▸ WHAT YOU WILL DO
Please repeat the lines below exactly. Begin with the line containing "Screen dimensions: 842x374" and go on through the line containing "Image resolution: width=195".

▸ DATA RECORDS
================

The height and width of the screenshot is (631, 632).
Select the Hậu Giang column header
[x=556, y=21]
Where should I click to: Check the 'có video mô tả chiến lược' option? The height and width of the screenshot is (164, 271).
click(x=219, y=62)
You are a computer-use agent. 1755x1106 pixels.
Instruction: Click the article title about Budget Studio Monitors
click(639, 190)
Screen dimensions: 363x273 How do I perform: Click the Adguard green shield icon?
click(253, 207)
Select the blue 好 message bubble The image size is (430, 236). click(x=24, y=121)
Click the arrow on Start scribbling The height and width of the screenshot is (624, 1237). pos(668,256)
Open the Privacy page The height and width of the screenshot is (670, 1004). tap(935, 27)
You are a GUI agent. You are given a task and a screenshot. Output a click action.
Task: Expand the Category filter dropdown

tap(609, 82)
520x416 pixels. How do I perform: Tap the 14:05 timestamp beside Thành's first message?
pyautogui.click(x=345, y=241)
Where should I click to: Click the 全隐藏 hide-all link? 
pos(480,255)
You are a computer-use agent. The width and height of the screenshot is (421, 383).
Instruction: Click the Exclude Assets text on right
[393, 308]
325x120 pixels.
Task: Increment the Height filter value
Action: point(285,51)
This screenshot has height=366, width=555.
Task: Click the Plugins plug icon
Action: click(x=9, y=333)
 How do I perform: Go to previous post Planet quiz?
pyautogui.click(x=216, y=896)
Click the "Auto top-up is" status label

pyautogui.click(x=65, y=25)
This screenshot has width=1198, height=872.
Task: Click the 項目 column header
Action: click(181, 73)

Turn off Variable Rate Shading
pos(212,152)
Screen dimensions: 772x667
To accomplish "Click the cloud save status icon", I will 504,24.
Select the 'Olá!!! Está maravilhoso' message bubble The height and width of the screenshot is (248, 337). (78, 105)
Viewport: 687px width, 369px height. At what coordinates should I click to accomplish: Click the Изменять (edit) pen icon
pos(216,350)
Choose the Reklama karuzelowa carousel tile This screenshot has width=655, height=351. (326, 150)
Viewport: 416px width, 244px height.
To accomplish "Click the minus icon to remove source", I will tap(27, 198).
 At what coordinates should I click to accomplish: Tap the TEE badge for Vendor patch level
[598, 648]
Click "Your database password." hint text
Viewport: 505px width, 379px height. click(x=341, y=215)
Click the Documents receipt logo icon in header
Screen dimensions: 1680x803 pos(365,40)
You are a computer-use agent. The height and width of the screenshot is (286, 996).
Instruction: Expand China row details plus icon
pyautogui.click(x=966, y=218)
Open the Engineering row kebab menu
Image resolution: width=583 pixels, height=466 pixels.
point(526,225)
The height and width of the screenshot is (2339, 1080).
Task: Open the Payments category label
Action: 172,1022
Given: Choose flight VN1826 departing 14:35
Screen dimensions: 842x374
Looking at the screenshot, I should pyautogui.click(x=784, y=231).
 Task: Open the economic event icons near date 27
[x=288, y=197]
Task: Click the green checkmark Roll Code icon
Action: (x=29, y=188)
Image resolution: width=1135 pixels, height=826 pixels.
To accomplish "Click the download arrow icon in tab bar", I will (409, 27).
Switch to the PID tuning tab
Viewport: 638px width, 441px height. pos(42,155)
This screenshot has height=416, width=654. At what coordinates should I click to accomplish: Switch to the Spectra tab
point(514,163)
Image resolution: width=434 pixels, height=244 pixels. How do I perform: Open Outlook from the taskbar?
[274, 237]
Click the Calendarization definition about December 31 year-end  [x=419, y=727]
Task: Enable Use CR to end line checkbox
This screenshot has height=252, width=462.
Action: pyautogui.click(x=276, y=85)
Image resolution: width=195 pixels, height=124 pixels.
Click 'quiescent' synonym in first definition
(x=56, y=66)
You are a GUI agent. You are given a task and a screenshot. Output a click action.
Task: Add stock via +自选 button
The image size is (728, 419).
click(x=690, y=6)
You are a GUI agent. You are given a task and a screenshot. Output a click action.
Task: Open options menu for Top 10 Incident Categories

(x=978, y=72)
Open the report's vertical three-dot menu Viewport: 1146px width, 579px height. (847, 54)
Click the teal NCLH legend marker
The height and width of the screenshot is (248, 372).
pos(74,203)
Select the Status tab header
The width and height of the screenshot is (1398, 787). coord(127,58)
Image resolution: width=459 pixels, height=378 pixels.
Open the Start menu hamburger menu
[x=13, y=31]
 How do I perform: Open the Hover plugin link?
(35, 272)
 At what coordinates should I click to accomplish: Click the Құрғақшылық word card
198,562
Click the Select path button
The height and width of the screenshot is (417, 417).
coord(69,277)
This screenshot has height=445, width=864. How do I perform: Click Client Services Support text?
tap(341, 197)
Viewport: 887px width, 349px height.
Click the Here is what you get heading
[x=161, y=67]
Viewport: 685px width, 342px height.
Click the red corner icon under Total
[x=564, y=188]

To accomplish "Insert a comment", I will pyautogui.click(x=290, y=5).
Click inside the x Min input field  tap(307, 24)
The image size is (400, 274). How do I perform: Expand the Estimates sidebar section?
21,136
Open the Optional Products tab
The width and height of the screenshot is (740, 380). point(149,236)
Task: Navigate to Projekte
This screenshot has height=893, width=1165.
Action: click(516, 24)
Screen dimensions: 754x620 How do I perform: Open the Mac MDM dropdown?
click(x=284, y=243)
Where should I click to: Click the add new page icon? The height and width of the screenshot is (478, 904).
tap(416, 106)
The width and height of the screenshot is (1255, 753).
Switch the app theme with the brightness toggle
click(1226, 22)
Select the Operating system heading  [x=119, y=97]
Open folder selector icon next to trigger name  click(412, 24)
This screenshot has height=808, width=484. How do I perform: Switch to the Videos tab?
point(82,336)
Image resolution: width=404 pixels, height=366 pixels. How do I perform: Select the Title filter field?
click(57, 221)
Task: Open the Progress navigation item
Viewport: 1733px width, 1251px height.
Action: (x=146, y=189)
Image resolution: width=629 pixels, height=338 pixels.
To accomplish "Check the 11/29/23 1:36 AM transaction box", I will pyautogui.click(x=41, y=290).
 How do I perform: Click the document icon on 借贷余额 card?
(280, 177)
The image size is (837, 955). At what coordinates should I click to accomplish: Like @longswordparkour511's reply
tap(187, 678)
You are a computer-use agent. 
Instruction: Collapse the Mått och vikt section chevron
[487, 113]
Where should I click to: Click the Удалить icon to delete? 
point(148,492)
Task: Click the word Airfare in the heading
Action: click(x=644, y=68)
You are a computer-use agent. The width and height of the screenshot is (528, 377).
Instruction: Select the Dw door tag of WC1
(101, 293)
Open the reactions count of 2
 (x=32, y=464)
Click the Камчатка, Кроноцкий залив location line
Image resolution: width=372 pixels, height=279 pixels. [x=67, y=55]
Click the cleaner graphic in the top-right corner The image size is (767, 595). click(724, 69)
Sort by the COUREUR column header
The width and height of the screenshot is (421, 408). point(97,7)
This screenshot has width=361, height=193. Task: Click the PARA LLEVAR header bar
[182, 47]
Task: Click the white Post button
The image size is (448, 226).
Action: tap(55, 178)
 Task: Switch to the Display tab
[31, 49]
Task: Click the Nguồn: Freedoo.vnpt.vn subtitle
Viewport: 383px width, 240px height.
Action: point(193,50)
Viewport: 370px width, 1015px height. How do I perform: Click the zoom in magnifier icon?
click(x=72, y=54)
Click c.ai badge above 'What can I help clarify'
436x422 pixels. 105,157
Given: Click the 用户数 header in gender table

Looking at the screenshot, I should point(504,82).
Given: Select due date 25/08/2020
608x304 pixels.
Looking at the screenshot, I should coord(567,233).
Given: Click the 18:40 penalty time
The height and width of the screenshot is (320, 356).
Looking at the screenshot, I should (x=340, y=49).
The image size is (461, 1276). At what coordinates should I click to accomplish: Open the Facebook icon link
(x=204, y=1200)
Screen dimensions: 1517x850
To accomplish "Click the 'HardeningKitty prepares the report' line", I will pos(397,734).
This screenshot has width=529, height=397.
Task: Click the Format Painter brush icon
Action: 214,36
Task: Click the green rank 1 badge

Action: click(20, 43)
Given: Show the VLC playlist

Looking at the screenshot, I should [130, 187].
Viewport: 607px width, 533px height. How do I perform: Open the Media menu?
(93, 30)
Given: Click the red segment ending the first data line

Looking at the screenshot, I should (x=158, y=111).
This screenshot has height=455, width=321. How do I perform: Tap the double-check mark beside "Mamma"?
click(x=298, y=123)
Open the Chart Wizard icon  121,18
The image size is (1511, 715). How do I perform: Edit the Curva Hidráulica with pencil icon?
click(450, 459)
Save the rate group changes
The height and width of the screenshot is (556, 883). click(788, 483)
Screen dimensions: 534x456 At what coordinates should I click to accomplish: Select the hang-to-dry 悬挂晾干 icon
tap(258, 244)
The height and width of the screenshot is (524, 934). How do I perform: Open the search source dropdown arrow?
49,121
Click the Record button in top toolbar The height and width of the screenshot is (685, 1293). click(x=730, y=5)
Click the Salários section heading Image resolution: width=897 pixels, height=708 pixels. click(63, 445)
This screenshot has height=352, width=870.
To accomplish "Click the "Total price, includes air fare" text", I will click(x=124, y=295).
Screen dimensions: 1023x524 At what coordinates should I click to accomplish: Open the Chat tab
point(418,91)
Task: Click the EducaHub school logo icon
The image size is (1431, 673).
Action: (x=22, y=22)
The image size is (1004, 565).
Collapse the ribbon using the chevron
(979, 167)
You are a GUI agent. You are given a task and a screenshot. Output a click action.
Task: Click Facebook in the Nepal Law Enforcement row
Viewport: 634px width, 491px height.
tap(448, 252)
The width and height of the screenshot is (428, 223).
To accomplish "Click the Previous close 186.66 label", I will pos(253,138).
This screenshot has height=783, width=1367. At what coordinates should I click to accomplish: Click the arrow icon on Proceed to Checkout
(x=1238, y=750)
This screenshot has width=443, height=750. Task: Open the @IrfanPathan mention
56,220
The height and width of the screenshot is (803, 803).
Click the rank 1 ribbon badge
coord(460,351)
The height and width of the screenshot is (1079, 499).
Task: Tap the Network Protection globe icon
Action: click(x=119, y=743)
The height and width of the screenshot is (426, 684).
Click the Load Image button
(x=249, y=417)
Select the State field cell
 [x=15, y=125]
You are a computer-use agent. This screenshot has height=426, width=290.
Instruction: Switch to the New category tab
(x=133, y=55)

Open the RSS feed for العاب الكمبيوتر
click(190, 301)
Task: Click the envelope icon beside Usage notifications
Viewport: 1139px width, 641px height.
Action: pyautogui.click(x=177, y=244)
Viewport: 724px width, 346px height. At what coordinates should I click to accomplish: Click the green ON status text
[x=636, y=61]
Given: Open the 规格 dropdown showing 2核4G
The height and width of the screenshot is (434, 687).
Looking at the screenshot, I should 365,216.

================

▸ SOLUTION BELOW
Screen dimensions: 842x374
Looking at the screenshot, I should pyautogui.click(x=784, y=231).
 Task: Open the economic event icons near date 27
[x=288, y=197]
Task: Click the green checkmark Roll Code icon
Action: (x=29, y=188)
Image resolution: width=1135 pixels, height=826 pixels.
To accomplish "Click the download arrow icon in tab bar", I will (409, 27).
Switch to the PID tuning tab
Viewport: 638px width, 441px height. pos(42,155)
This screenshot has height=416, width=654. At what coordinates should I click to accomplish: Switch to the Spectra tab
point(514,163)
Image resolution: width=434 pixels, height=244 pixels. How do I perform: Open Outlook from the taskbar?
[274, 237]
Click the Calendarization definition about December 31 year-end  [x=419, y=727]
Task: Enable Use CR to end line checkbox
This screenshot has height=252, width=462.
Action: pyautogui.click(x=276, y=85)
Image resolution: width=195 pixels, height=124 pixels.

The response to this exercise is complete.